Chris Evans once walked past me at a TIFF gala.
Even under his neat beard, his skin glowed like plutonium. Her eyes were the hue of a reflective pond during a blue moon. He climbed a ladder two steps at a time with such grace that it was as if an invisible force was wrapped around his slender waist, carrying him where he needed to go.
I am a straight man. But I won’t lie to you. My knees turned to jelly.
And now People’s beauty referees finally agree.
Drum roll please this year The sexiest man alive is…Chris Evans!
As the magazine accidentally revealed in an exhibition copy, this one was easy. Anointing Top Sexy honors to Captain America is like declaring Vladimir Putin the most horrible human being of 2022 – no sensible person will argue.
The sexy news was broken Monday night by Stephen Colbert. By Tuesday morning, he was in a heavy media rotation. People published more content about Evans than the New York Times did about the midterms.
American democracy may be on the verge of imploding, but hey, here’s a “Hot Shots” gallery of Chris beaming and pulling on his bomber collar or lounging in a lawn chair with a skin-tight army green shirt unbuttoned.

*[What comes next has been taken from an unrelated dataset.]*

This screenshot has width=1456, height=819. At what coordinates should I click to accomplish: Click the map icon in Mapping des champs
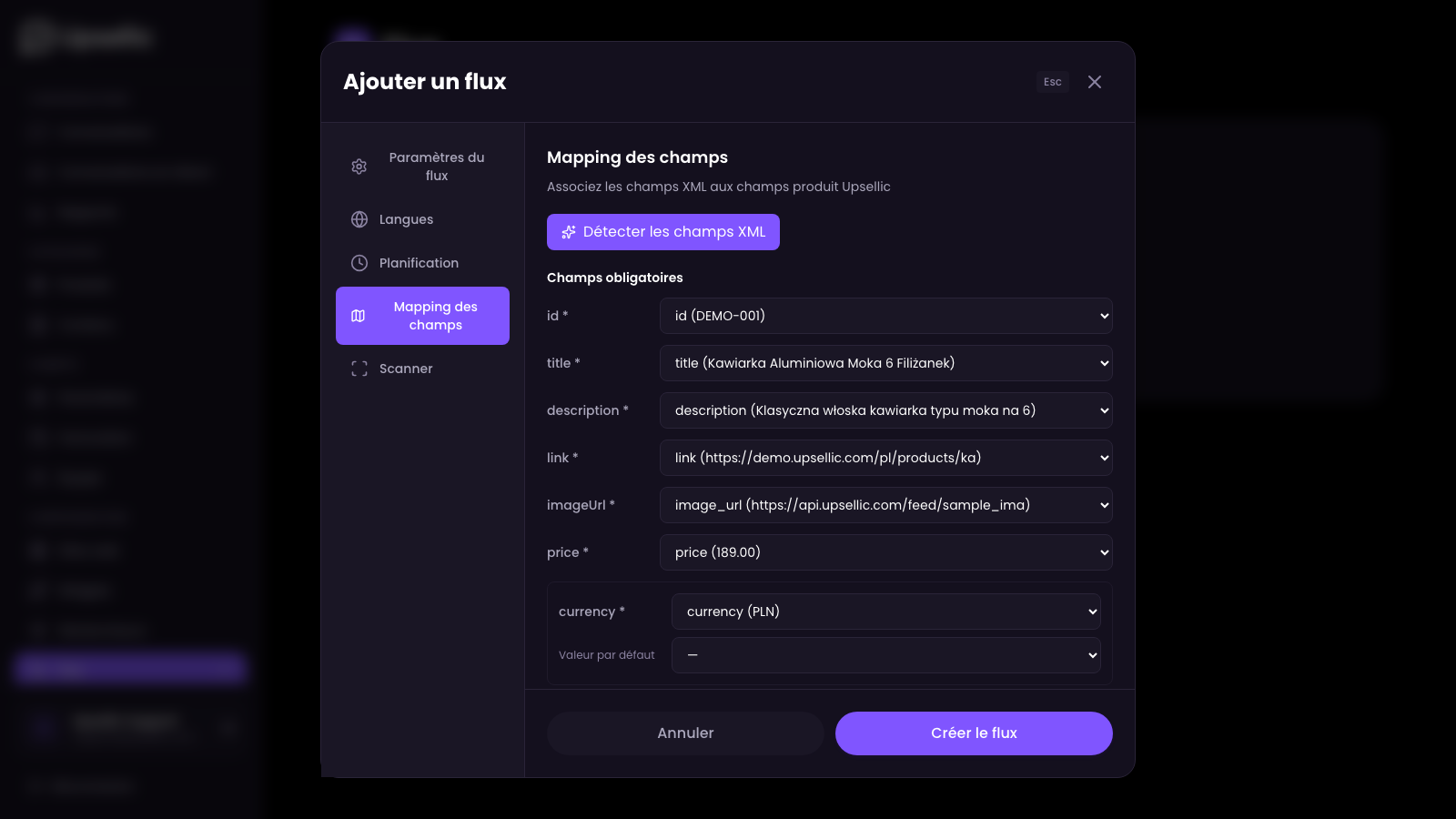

The first Sexiest Man Alive was Mel Gibson in 1985. Since then, winners have included the predictable Tom Cruise, Brad Pitt, Denzel Washington, George Clooney, The Rock, Michael B. Jordan, David Beckham. There have also been selections over the years that suggest People’s mental confidence was high on LSD.
Blake Shelton? John Legend?
Let’s go. Shelton looks like he’s taking sponge baths in Mountain Dew. Legend has the face of an out-of-duty teenage mutant ninja turtle. These guys are not the sexiest men alive in their zip codes.
Don’t get me started on the 1992 winner, Nick Nolte, in which he grins on the wire-spec cover, looking like a calculus professor with human body parts on his fridge.
But from Gibson to Evans, “The Sexiest Man Alive” continues to thrive at a time when so-called legacy media is in dire straits. When a homeless person asks for change, I tell him I work for a newspaper and then he gives me a few dollars. And now that my overlords at Star are reviewing this column for potentially offensive lines, I have a business idea to propose.
Why do we let People corner the market on Sexy? Its next edition, on sale on Friday at newsstands, will be a bestseller, as it does every year. People have adopted an editorial characteristic that is immune to “changes in reader habits” or “media fragmentation.” Sexy sells. Sexy gets clicks. Sexy is journalistic gold.
We should slide this idea and, in the parlance of the industry, “localize” it.
The Toronto Star Presents… “Canada’s Sexiest Man Alive.”
I guess we could also do a female version. But objectifying men seems less “problematic” these days. Let’s face it, Canada remains a pinprick in America’s giant cultural shadow. Yes, this city is world class for theater, but that’s only thanks to Mirvish. Yes, we can hold our own in literature, and sincere congratulations to Suzette Mayr for winning this year’s Giller Prize.
But for the lower pop culture, we just don’t invest in our national ecosystem.
We do not shoot or dazzle our luminaries.
We could change that, albeit gradually, with Canada’s Sexiest Man Alive. And unlike People, which is grounded in show business, we could select between none industry. Well, within reason. I’m not suggesting that Star put out an A1 cover this week that says, “Canada’s Sexiest Man Alive Is…Doug Ford!”
The Sexy Premier stepped back to avoid a hit on his velvet tracksuit.
Did you know? I am convinced that it is an excellent idea. And if my Star overlords are too skittish to run with it, I’ll do it myself. I’ll be the judge, but I need you to be the jury. Who is Canada’s Sexiest Man Alive? Email your selections to firstname.lastname@example.org. He could be a public figure or someone in your life, though in that case I’ll need a portrait and biography: “This is my husband Leo raking leaves.”
For nearly 40 years, People has ignored every hottie from north of the border who isn’t named Ryan Reynolds or Keanu Reeves. Enough. Yes, Chris Evans is ridiculously handsome. But he’s also cloying, a guy who tells People things like, “I think declarations of love are great. I love love I’m kind of dumb like that. I like to be sentimental, I cry quite easily. With a good song, a beautiful sunset, yes, my emotions are about to explode.”
Do you cry in the evenings? Now my stomach is bubbling.
Canada, we can beat People at their own Sexy game. I’m tired of our most talented actors and screenwriters flying south like migratory birds every year. We need to build our own star system and Sexy is a great starting point.
So who gets your vote? Is it Drake, another bearded superstar chirping like someone who taught an old Ottoman how to sing? Is he a co-worker? My vote might go to Star’s Robert Benzie, who always looks as if Armani personally dressed him and is blessed with a high-voltage smile that rivals Chris Evans.
Watch out, People magazine. Canada’s Sexiest Man Alive is in the making.
Not even Harry Hamlin can save you now.